Management des époques : les 30 glorieuses, les 30 piteuses…puis les 30 joyeuses ?
Management de notre époque : quoi de neuf au fond ?
Après les « 30 glorieuses » (déjà loin derrière nous), certains disent que nous vivons à présent les « 30 piteuses ». Du coup (comme toujours en période de crise) partout et en tout émerge dans notre société du neuf, de l’inédit et de l’inouï pour le pire comme pour le meilleur. Tous ces germes socio-économiques ont en commun de nouvelles façons de faire et de vivre avec, à la clé, de nouvelles règles et de nouvelles organisations. Toute cette transformation socio-économique véhicule la sensibilité, les croyances et les valeurs du moment. Pour illustrer de manière très concrète nos propos, remarquons par exemple que la capacité des jeunes générations à travailler ensemble surprend les générations plus âgées biberonnées au travail solitaire et à la compétition. A l’évidence, nos enfants sont plus réceptifs à l’altérité et font naitre à travers cette capacité de nouvelles formes de solidarités. A leur tour, ces nouvelles formes de solidarités font émerger de nouvelles formes de fécondités en privilégiant l’utile au futile (réussir sa vie plutôt que réussir dans la vie), la passion à la raison (créer son job plutôt que de chercher un job) ou encore les interactions aux injonctions (fonctionner en mode réseau plutôt qu’en mode hiérarchique)
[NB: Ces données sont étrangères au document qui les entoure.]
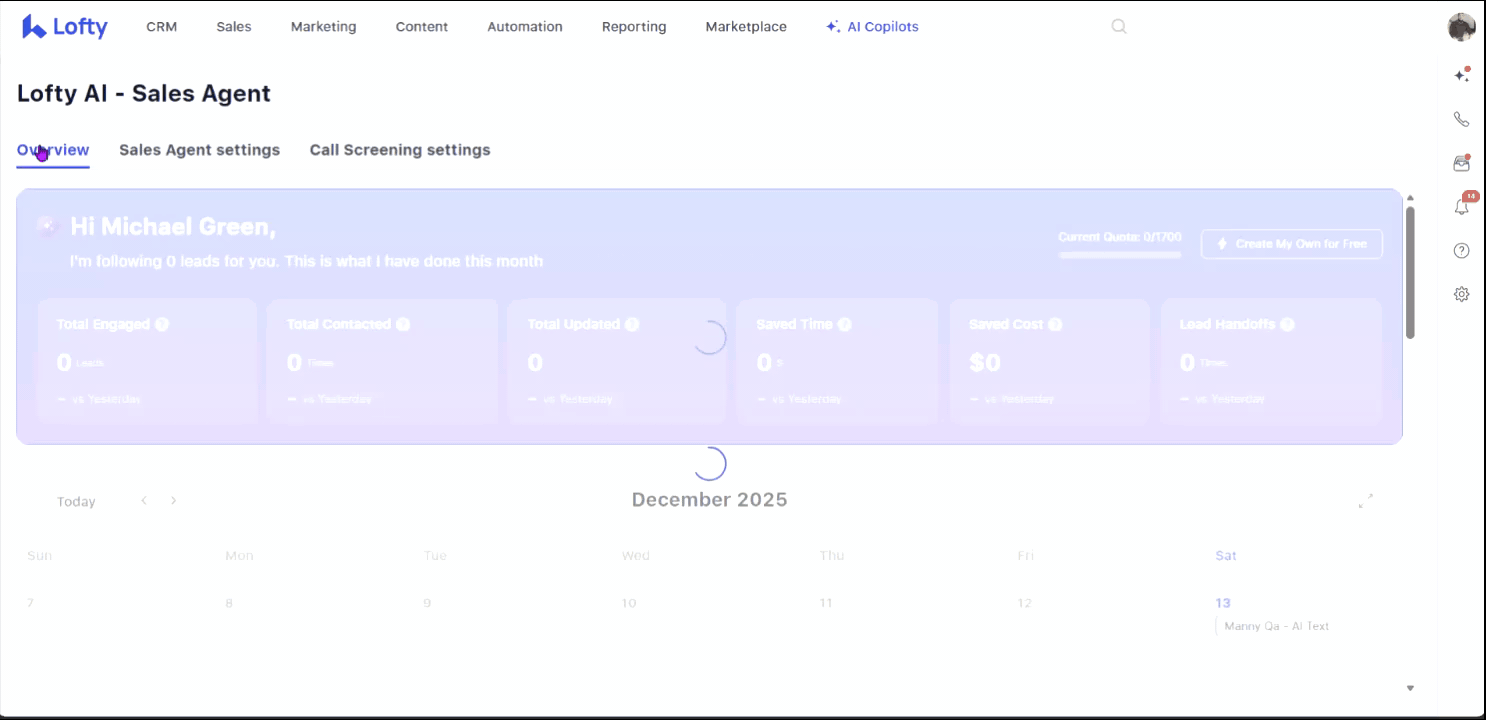1486x720 pixels.
Task: Click the Create My Own for Free button
Action: point(1291,244)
Management de notre époque : significations et intentions
Les nouvelles générations veulent être différentes des autres mais avec les autres (le temps des tribus) alors que les générations plus anciennes voulaient être différentes des autres mais plutôt contre les autres (le temps des individus). Cette évolution comportementale s’accompagne d’un passage d’une certaine rigidité, incarnée par le triptyque « Egalité-Liberté-Fraternité » venu d’en haut, vers une certaine agilité, incarnée par la recette « Diversité-Personnalité-Solidarité » façonnée par les gens d’en bas. A l’évidence, le modèle universel s’éteint à petit feu. Diversité oblige, le réel (d’en bas) se refuse désormais à rentrer dans le modèle (venu d’en haut). Tout se passe comme si le rapport de force s’inversait. Aujourd’hui ce n’est plus le modèle qui exige du réel de se conformer mais bien le réel qui demande au modèle de s’adapter. Au fond, le besoin de transparence, de proximité ou encore de confiance s’explique par un besoin, devenu presque irrépressible, de combler l’écart entre ce qui se dit « en haut » et ce qui se vit « en bas ».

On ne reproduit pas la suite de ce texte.